The political horse race during an election year can certainly be captivating as the nominees of each party jockey for our attention and, ultimately, our votes in November.
This year, however, arguably the most important items on our ballot are not the names of the candidates seeking to lead us forward. Instead, it’s the five proposed amendments to the State Constitution that have the capability to dramatically shape the future of New York state for years to come.
All five ballot proposals are critically important, and I implore New Yorkers to take the time to research each one before you head to the polls in two months. But there are three specific measures on the ballot this November that I believe present tremendous opportunities for tangible progress on critical issues like voting rights and environmental justice — measures that need our support.
BALLOT PROPOSAL 2: RIGHT TO CLEAN AIR, CLEAN WATER AND A HEALTHY ENVIRONMENT
As the former chairperson of the New York City Council Committee on Environmental Protection, I fully believe that clean air, clean water and a healthy environment are human rights that all New York families deserve. But for so many across our city, those rights are being infringed upon every single day.

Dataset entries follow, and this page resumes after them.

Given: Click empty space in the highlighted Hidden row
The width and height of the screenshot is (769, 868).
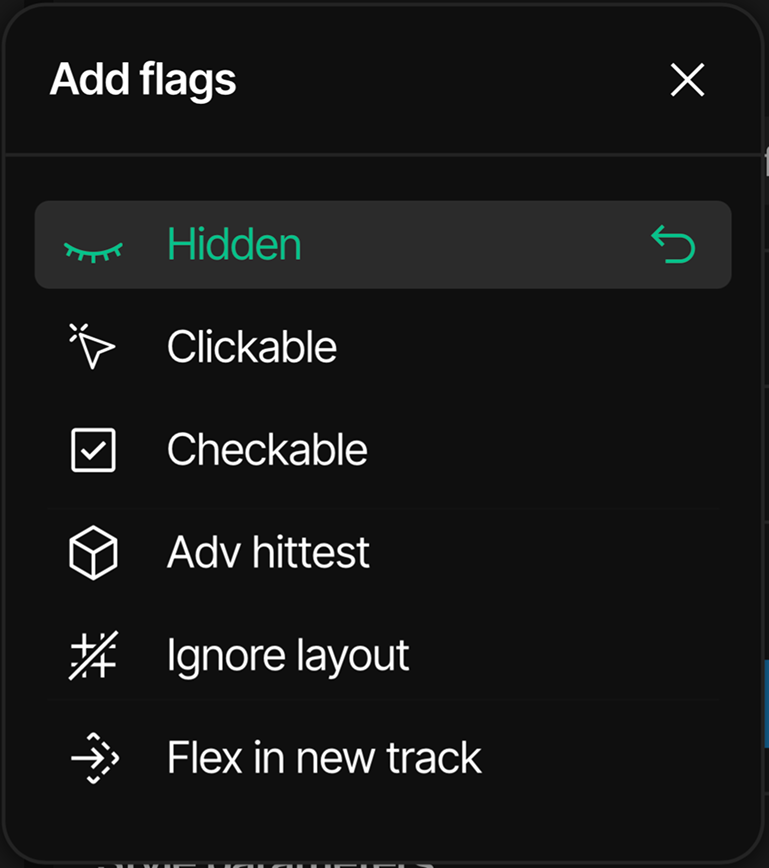Looking at the screenshot, I should 470,245.

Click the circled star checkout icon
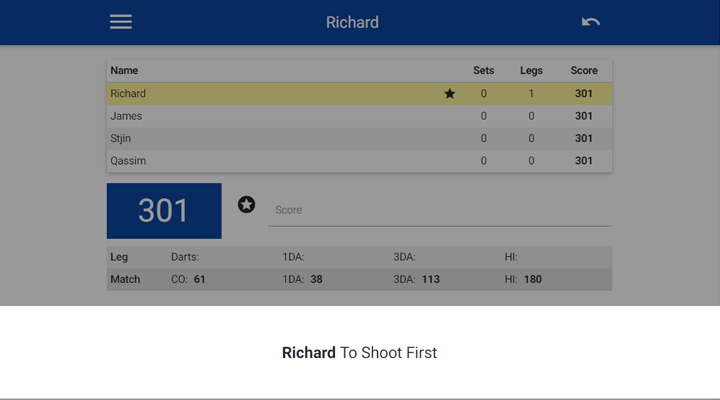tap(246, 204)
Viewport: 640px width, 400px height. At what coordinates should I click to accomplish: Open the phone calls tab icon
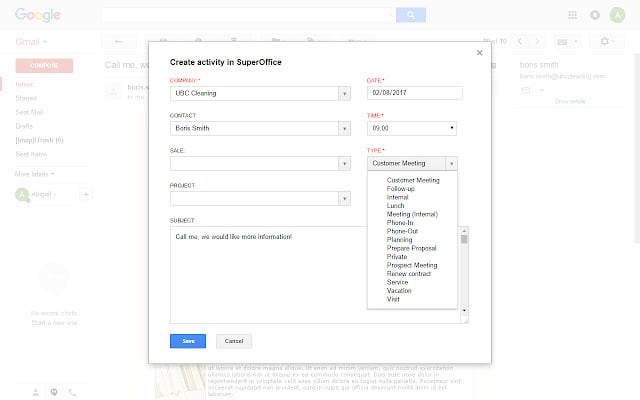click(x=72, y=392)
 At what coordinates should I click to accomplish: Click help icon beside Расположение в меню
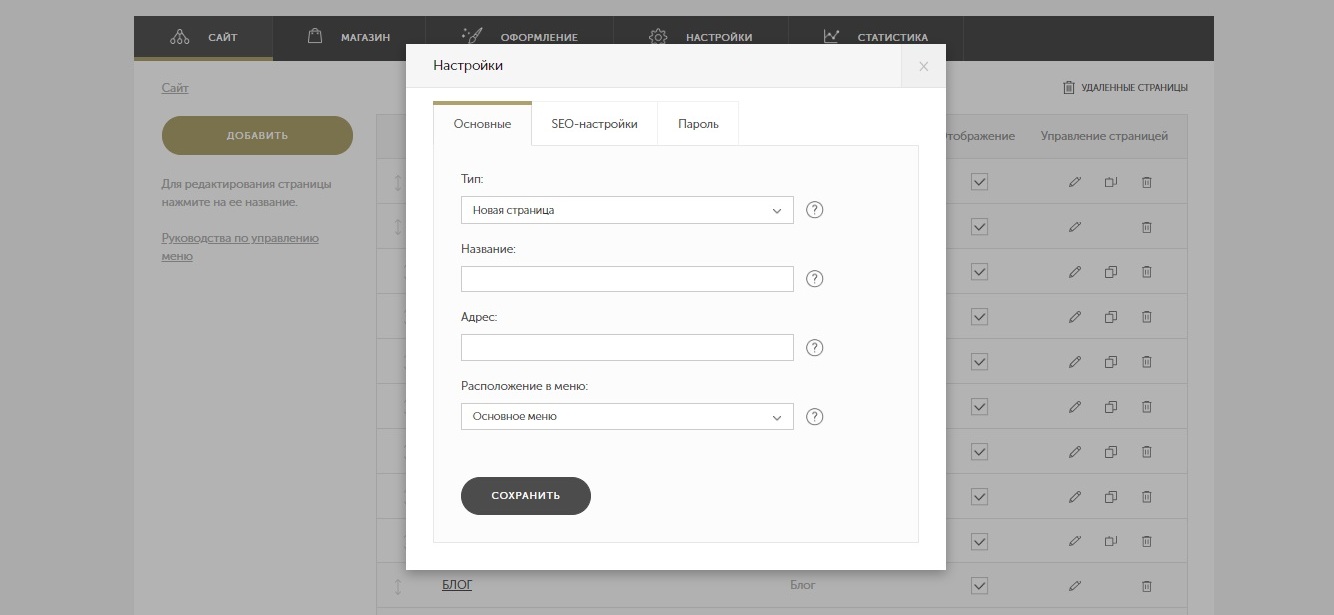[814, 417]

For years, residents of southeast Queens and parts of Brooklyn and the Bronx have been disproportionally impacted by pollution emanating from area waste transfer facilities, all while concerns about water contamination continue to increase. For the health of our families, these kinds of stark inequities cannot continue. New Yorkers must embrace this unprecedented opportunity to enshrine those rights to a healthy environment in our State Constitution.

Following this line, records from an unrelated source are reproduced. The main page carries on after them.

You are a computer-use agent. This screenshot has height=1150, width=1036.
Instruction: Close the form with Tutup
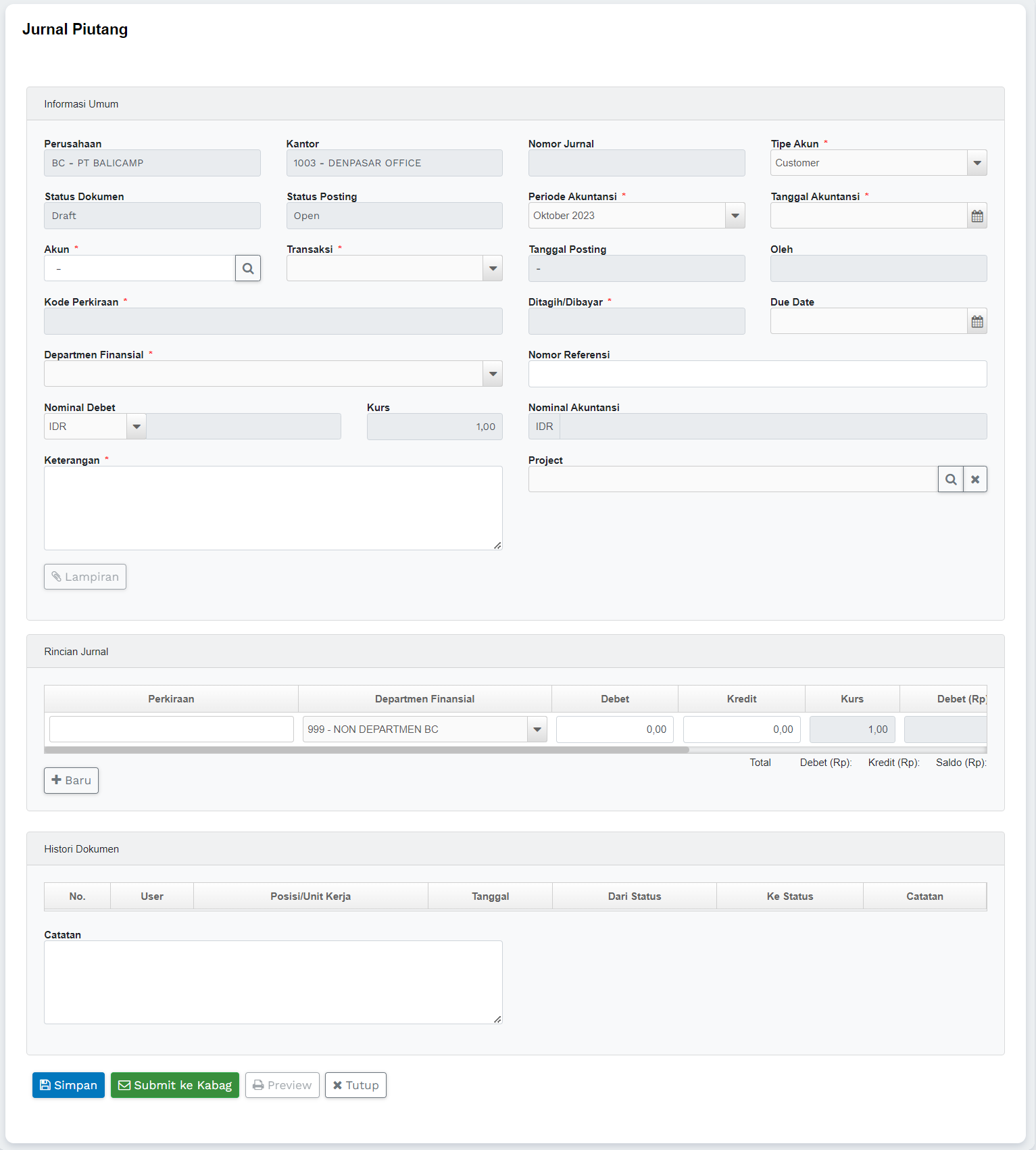coord(355,1085)
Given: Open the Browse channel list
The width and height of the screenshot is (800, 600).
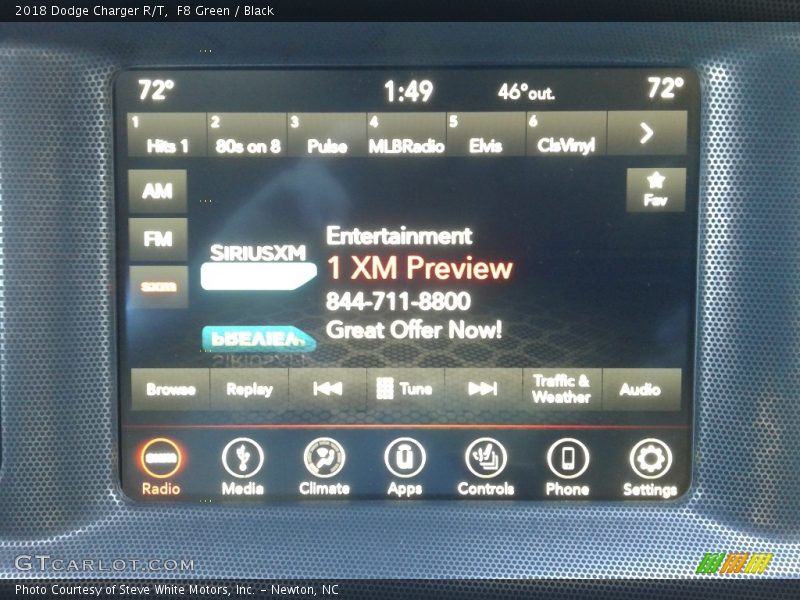Looking at the screenshot, I should point(171,389).
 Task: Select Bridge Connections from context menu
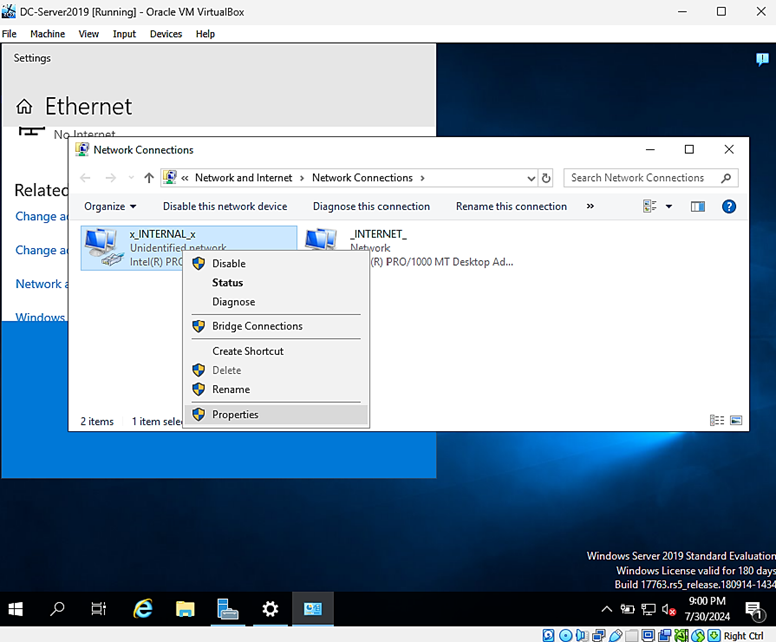point(257,326)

Protecting the well-being of all 2.4 million people who call Queens home is my top priority as borough president. That’s why I believe coming out of the world’s worst public health crisis in a century, ensuring our air is pure and our water is clean has never been more critical. Join me in voting Yes on Ballot Proposal 2.

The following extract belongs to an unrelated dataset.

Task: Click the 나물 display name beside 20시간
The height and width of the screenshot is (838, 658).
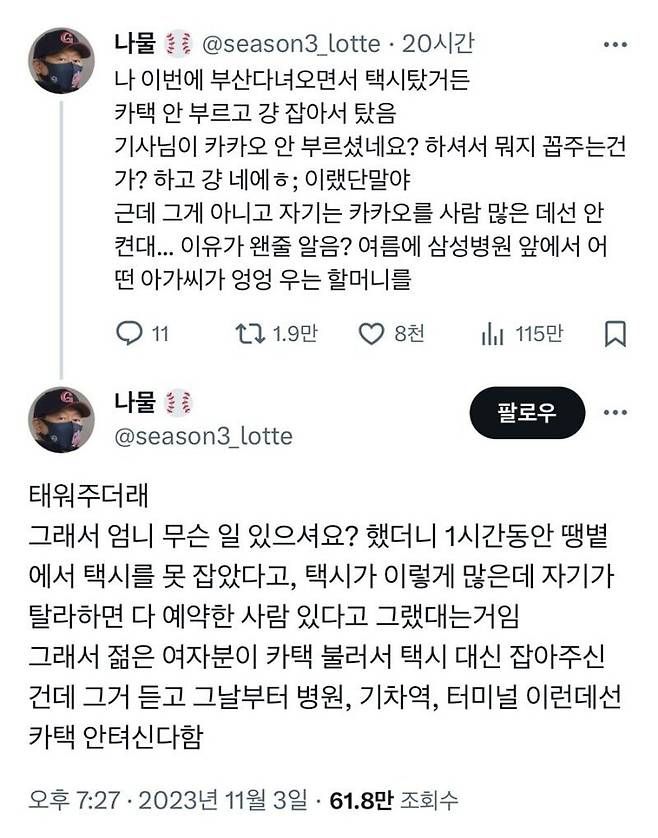Action: (135, 44)
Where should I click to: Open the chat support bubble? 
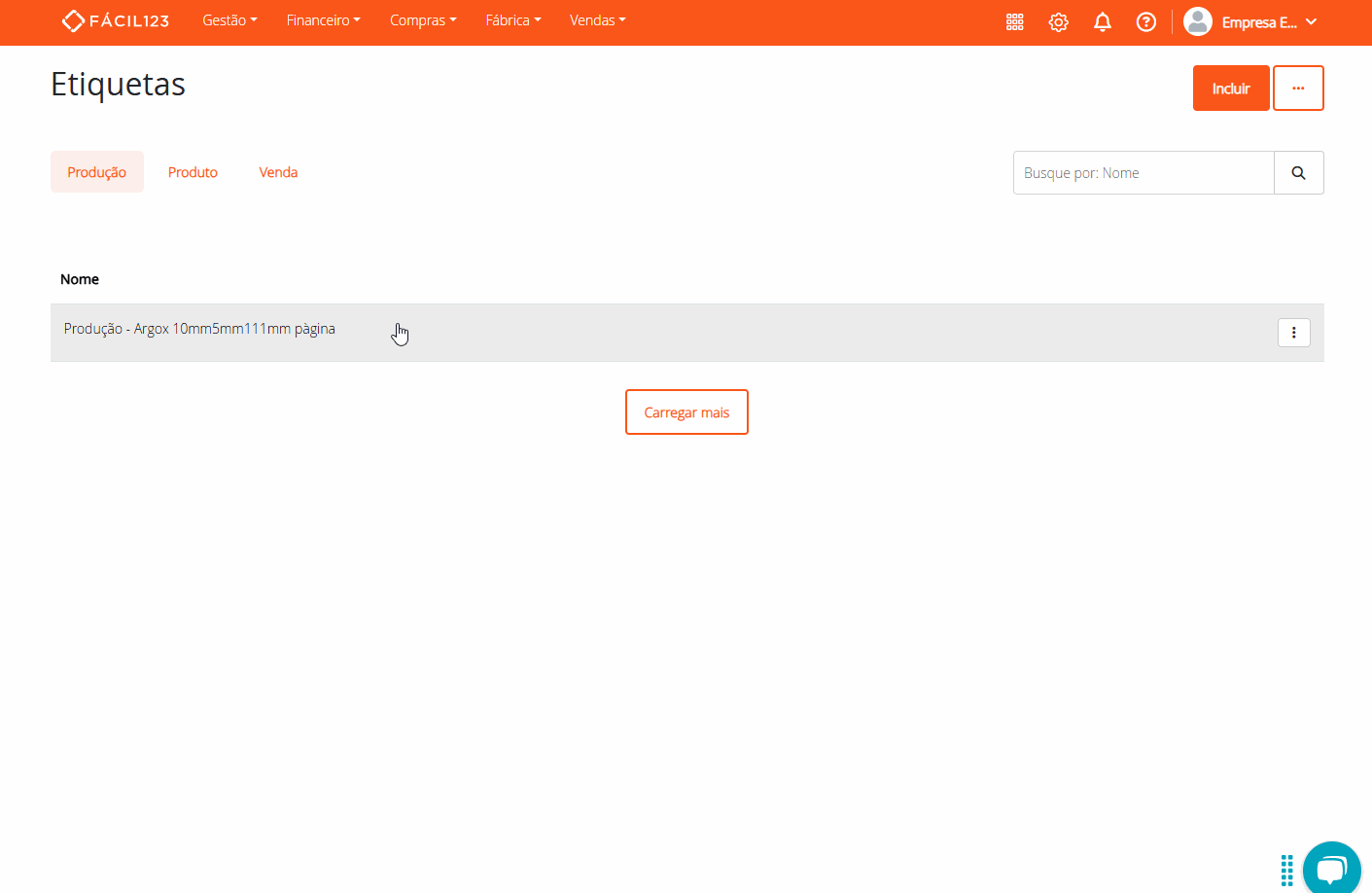click(x=1331, y=868)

BALLOT PROPOSALS 3 AND 4: ELIMINATING TEN-DAY ADVANCE VOTER REGISTRATION REQUIREMENT; AUTHORIZING NO-EXCUSE ABSENTEE BALLOT VOTING
The ballot box is the beating heart of our democracy. But our most fundamental right — the right to vote — is under a renewed assault across the nation as extreme right-wing leaders in state after state strive to impose draconian and, in many cases, overtly racist laws designed to make voting nearly impossible for many Americans, mainly people of color. These callous attacks on our democracy should inspire us to look inward at our own electoral system here in New York and rectify its many wrongs.
For years, low voter turnout has plagued New York City, while barriers like requiring voters to register at least 10 days before an election or requiring a resident to provide a reason as to why they’re voting via absentee ballot act as obstacles to those simply trying to exercise their basic constitutional right. Those archaic regulations are pointless, arbitrary and wholly without merit. If the right to vote is as sacred as we say it is, we must recognize that New York’s current system does not exude that virtue and strive for change.
Our state Legislature has worked hard to improve this in recent years, but there is always room to go further. With these two ballot proposals, we have a golden opportunity to legalize same-day voter registration, allow residents to vote whichever way they choose, and make it much simpler for every eligible voter to participate in our cherished democratic process. Ballot Proposals 3 and 4 have the potential to modernize our electoral process and bring us closer to an equable system of voting for all. I will vote Yes on both, and urge all New Yorkers to do the same.
Justice. It is often sought but rarely achieved. Should they pass, however, these three ballot proposals will represent giant strides toward ensuring we live in a more just society where our fundamental rights to life and liberty are truly protected.
Donovan Richards is the current Queens borough president. Richards is up for re-election in the general election on Nov. 2.